All of its special effects and high-tech imagery aside, though, JFETS offer's critical training in synchronizing artillery, air support and other fires and effects on the battlefield, said Maples. He said that training universal observers and battle staff in fires and effects capabilities and doctrine is vital to reducing the amount of time between identifying a target and delivering fires.
"I would say we've really got to look at 'sensor to effects' solutions," Maples said. "You've got to minimize the amount of time from the when you see the target ... until you produce the effects on the target. So we've got to have that whole linkage put together, and it's a pretty complex business. This is not easy. It has to be trained."
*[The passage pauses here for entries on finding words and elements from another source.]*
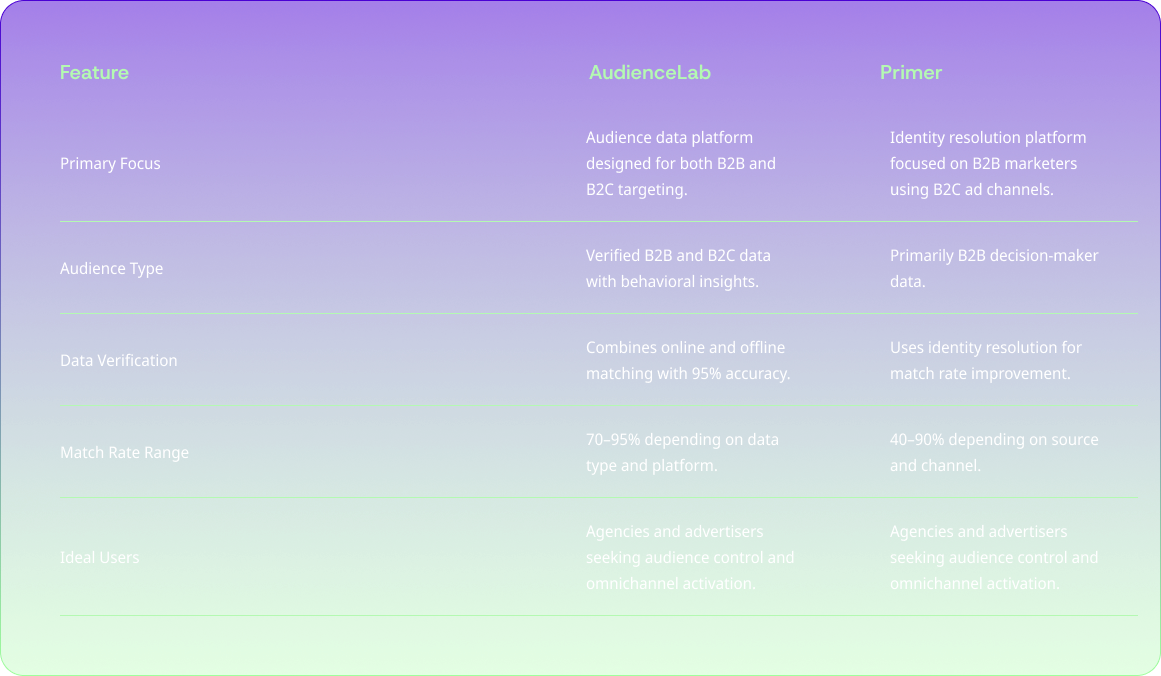Click Primer's identity resolution platform description
This screenshot has height=676, width=1161.
tap(987, 163)
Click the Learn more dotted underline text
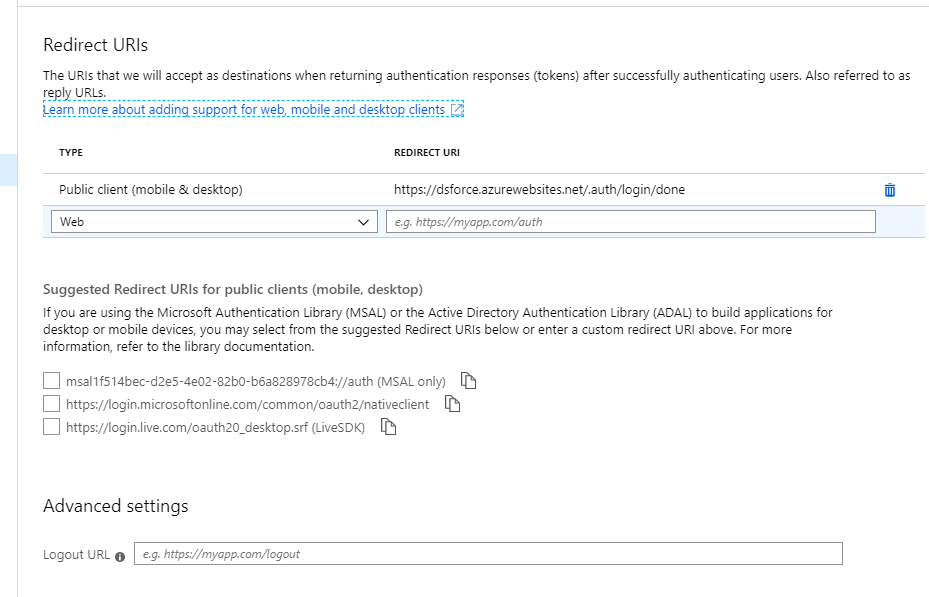The height and width of the screenshot is (597, 929). (x=245, y=109)
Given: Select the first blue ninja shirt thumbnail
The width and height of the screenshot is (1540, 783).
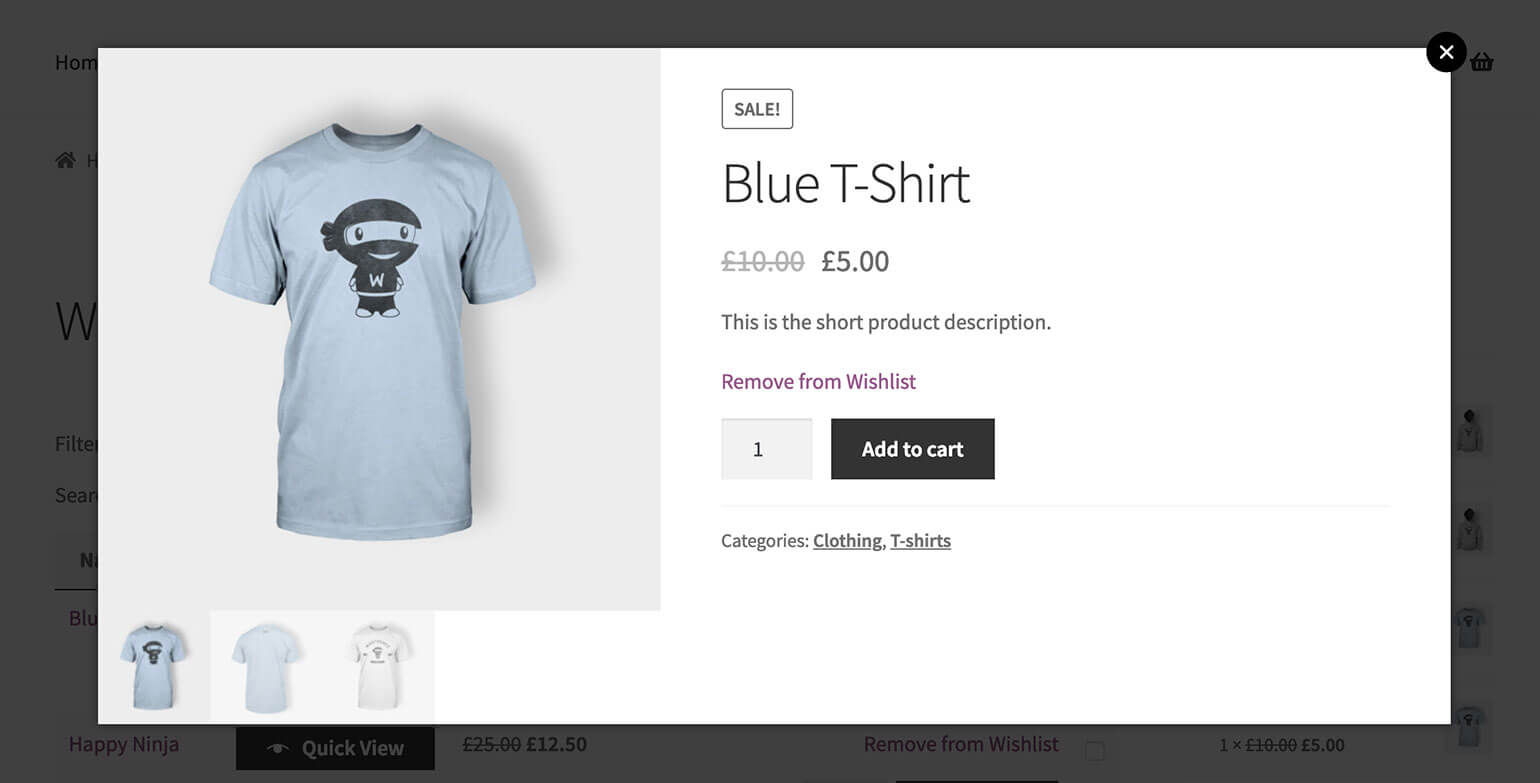Looking at the screenshot, I should point(154,666).
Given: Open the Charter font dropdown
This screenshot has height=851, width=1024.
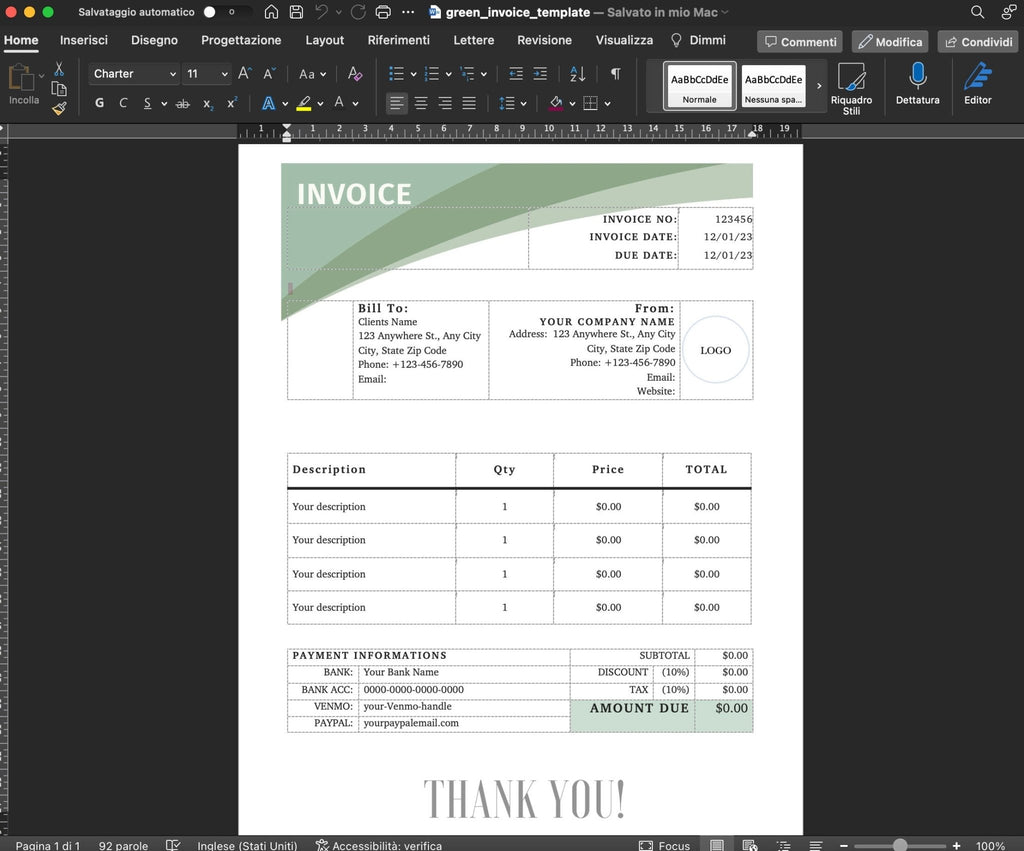Looking at the screenshot, I should 133,74.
Service members of all branches and ranks will eventually train at the facility. Right now, there is no other facility comparable to JFETS, said Maples.
"We largely rely on our service component schools to ... train its component pieces of the armed services. What we don't have at this point is that integrated function that enables us to train members of all services in the applications of all of the joint fires and effects capabilities that are available to our armed services, Maples said. We have witnessed in Operation Iraqi and Operation Enduring Freedom ... how important it is for us to be able to integrate fully all of the joint fires and effects that are available to us. That's how we want to fight, as the armed services of the United States, in the future."
Maples said that JFETS is key to the future of training on joint fires and effects at Fort Sill.
"This is not optional. This is not 'nice to do.' This is how we're going to fight in the future, and we've got to train that way," he said.
"As we move into transforming joint fires and effects on Fort Sill, we've got to move into this Operational Fires Arena, and the potential for training battle staff, and the potential for integrated fires and effects at an operational level is key to the training that we're going to produce," Maples said.
JFETS is currently funded for $3.5 million in development this year, according to post officials, but it will be about 2006 before the first trainees step into its virtual training world.
Contractors completed the demonstration phase this week. Its 8,000 square feet houses an Open Terrain Module, Urban Terrain Module and a Fires and Effects Cell Module.
The OTM boasts the 150-degree, 15-foot-high by 30-foot-wide screen, with real-time, photo-realistic graphics, surround sound and artificial intelligence. Service members can be trained on mounted and dismounted call for fires.
In the UTM, a computer-generated city is projected on the wall in front of the trainee, while other soldiers' images (virtual humans) are projected on the wall to the left of the trainee. The trainee interacts with the virtual soldiers as a team during the exercise. The trainee acts as a universal observer, working through target related issues and calling for fire. Calling for fires and effects in an urban environment is the most challenging for a universal observer, because of the requirement to limit collateral damage and non-combatant casualties.
In the FECM, battle staffs oversee battlefield management and can be linked to each of the two other modules by story and voice communications, planning and integrating the generation of fires and effects.
Maples said the technology is not intended to replace live-fire training and may eventually be linked to live-fire training outside the facility.